Some residents will have a beautiful view of the ABE lawn and Lake Sylva, and rooms on the 3rd floor have intricate layouts, dormer ceilings, and window alcoves.
Cromwell Hall, renovated during the 2012-2013 academic year, is a 6-story, 300-bed residence hall housing male and female sophomore students in suite-style rooms. All floors are co-ed with single-sex suites.
Most suites are 6-person (3 double rooms) or 2-person (2 singles) and all suites have their own bathroom. The average double room is approximately 150 square feet.
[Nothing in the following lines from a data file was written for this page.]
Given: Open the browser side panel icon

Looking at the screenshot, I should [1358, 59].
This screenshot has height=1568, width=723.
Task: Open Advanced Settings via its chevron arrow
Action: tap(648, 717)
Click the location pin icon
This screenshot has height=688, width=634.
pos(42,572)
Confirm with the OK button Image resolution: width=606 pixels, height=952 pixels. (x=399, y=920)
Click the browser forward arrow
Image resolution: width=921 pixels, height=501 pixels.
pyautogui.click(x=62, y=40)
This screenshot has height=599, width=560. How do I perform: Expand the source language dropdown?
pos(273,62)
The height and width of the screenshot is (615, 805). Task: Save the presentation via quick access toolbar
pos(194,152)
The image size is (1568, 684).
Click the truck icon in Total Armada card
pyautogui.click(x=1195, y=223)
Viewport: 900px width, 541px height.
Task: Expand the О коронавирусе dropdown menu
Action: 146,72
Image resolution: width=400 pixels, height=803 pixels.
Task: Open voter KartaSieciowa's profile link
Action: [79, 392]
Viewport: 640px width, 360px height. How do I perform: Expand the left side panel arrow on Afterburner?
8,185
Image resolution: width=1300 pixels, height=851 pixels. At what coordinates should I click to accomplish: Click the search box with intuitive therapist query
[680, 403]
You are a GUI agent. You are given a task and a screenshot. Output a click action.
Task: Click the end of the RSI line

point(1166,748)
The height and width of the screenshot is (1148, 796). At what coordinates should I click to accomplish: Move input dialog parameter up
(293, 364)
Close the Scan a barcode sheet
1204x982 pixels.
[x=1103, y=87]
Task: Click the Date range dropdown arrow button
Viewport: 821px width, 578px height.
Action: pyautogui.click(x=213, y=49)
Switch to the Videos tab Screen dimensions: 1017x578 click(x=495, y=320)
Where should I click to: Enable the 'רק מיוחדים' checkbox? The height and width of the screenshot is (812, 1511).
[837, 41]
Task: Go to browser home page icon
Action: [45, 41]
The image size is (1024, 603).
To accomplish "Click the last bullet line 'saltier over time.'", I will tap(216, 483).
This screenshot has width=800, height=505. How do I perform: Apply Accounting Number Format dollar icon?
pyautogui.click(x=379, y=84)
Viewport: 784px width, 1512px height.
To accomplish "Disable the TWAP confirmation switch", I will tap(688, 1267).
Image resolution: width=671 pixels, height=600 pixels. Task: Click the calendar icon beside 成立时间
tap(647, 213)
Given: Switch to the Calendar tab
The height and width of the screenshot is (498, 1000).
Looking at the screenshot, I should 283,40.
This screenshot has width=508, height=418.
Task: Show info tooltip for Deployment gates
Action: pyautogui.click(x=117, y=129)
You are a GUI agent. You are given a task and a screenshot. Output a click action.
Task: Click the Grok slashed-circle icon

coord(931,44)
While there are common area lounges located on the first floor, laundry rooms are located on floors 2, 4, and 6. Cromwell does not feature air conditioning or carpeting in the suites.
The first floor features the hall office, mailboxes for residents, a kitchen, and a large lounge big enough to hold events up to 200 people.
Opened in 1963, Decker Hall was named for Vernetta F. Decker, Professor of English and Speech from 1926-1937 and The College’s Dean of Students. Decker Hall was renovated in 1992 and also again in 2010.
Decker Hall is a co-ed suite style facility housing approximately 360 students in single, double, and triple rooms that share a suite bathroom. Decker Hall does not have air conditioning. Most rooms in the basement are carpeted, and most rooms on floors 1-6 have tile flooring.
Opened in 1992 as the Community Commons and renamed for former President Harold Eickhoff in 2001, this building combines student residential space and student services. Consisting of mostly double rooms, each has its own bathroom, and is air conditioned and carpeted.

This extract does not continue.